That is simply stunning! Congrats to all who have been waiting.

Erik_H


----------



## Rodi (Feb 17, 2008)

:-! I'm happy with the result Jorg thank you for making a fantastic Flieger. Can you also put some pics online with a overview from the Flieger, box and tool :thanks


----------



## expwmbat (Feb 17, 2006)

It looks really great. The plating/engraving under the swan's neck regulator looks terrific. The finishing looks very nice, and the rest of the engraving is sharp too.

Are you pleased with how the dial and hands turned out? I can't wait to see mine in person.

Cheers,
Daniel


----------



## tyau (Feb 10, 2006)

Hi Jörg,

Here is a quote from your other post about the FO:
"I am also waiting for my watch !!!!!!"

Just curious, would #79 be your watch? That's why you have to finish this one first to verify all the mechanical stuffs and the fit and finish?

As the other has said, it is simply stunning.

Glad I have sent you/your team an email sometime early last year to reserve one of these.

Thanks for all the pictures and keeping us with the progress.

As they said: "FINALLY!!! It's OVER" (referring the wait).

Tommy


----------



## Rahbari (Nov 9, 2006)

Dear Jörg,

thank you for the final pictures! The result looks terrific! Especially the engraving on the balance cock has added a lot to the look of the movement! Now I even like the golden balance cock!:-!

The engraving on the side and the back hast also come out nicely! Personally, I don't think the side engraving improves the great overall look but it doesn't harm it either. That is why I will opt for the engraving. The "Fl 23883" was definately the best choice over the serial number, a fake plate or some coded year, IMHO.

I have a few questions:

1) I have worries that the black colour inside the engravings and on the rim of the sapphire black will come off in the course of time. Am I right (hopefully not!)?

2) From watches with the same Unitas with indirect central second I have heard, that the seconds hand sometimes not runs that smoothly and jumps from time to time. Have you noticed these problems with the FO and if yes, what can one do about it?

3) How accurately is the watch regulated? As it does have an arret funtion I suggest a minor "Vorgang", i.e. making it - say - 5 seconds fast, rather than slow.

4) I second Rodi's request for posting the switching tool and the (special??) box.

5) Have you already assembled watches?

6) Which is the quckest way of paying (i.e. can German buyers use paypal)? How much is the amount to bribe you for extra fast shipping!:-d

Again, thank you for your time and energy!

Johannes


----------



## thodgins (Feb 11, 2006)

Wow it looks great and finally glad that it is finished. Thanks for the great pics. The watch is gorgeous. I really look forward to mine. I really like how the engraving on the balance cock turned out.

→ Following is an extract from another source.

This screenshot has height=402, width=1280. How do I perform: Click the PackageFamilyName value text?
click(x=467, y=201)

I did have one question. Is there going to be perlage on the ancrebridge? Just curious. I remember an earlier post made about deciding to do perlage on the ancrebridge.


----------



## Guest (Mar 8, 2008)

Excellent work Jörg, thank you very much :-!


----------



## mtnMARK (May 15, 2006)

stuffler said:


> Excellent work Jörg, thank you very much :-!


I second that sentiment.


----------



## Paulo (Feb 14, 2006)

Superb work Jörg, :thanks


----------



## Rahbari (Nov 9, 2006)

thodgins said:


> I did have one question. Is there going to be perlage on the ancrebridge? Just curious. I remember an earlier post made about deciding to do perlage on the ancrebridge.

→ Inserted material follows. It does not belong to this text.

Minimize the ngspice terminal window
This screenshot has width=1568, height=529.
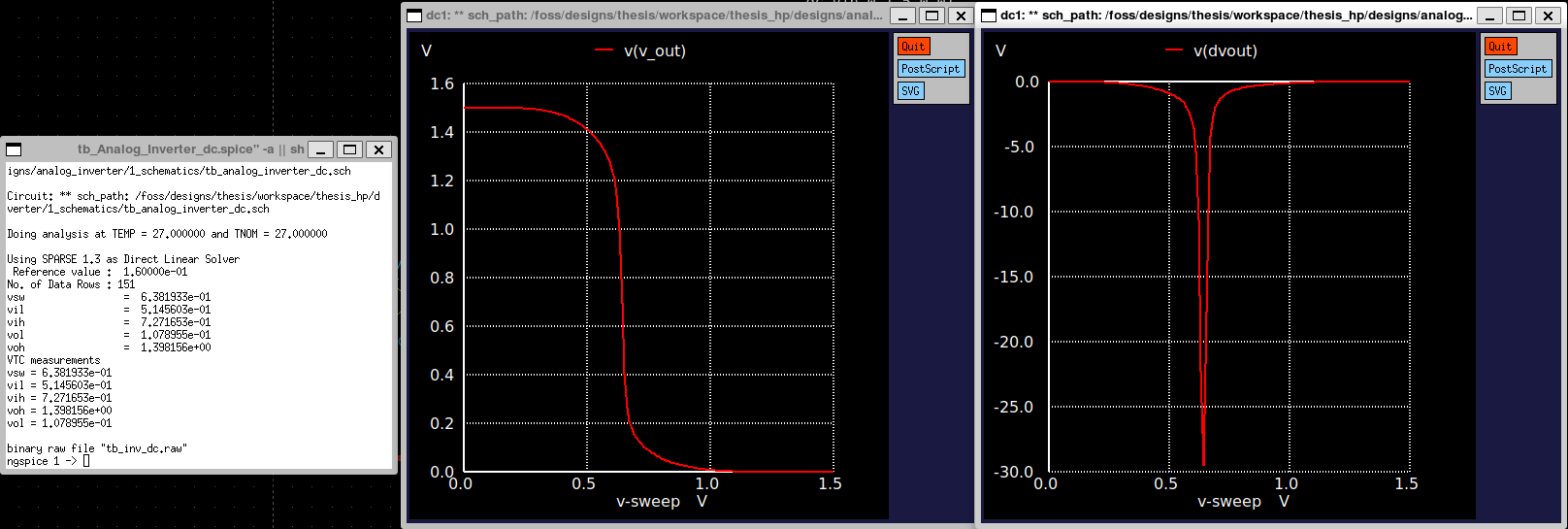(x=321, y=149)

Exaxctly! On the pictures you posted today, Jörg, I cannot spot the perlage under the balance you had promissed last autumn.:
_

"Hello everybody,

sometimes it is not easy to sleep well .-)

So i decided to work on the movement and here you can see the result.

I will make a printing or *engraving* of the balancebridge (i think it will be a engraving- but i have to try first. My plan is to engrave - later to coat rhodium like the movement, if this not works well i will print in a grey color like the rhodium color of the movement.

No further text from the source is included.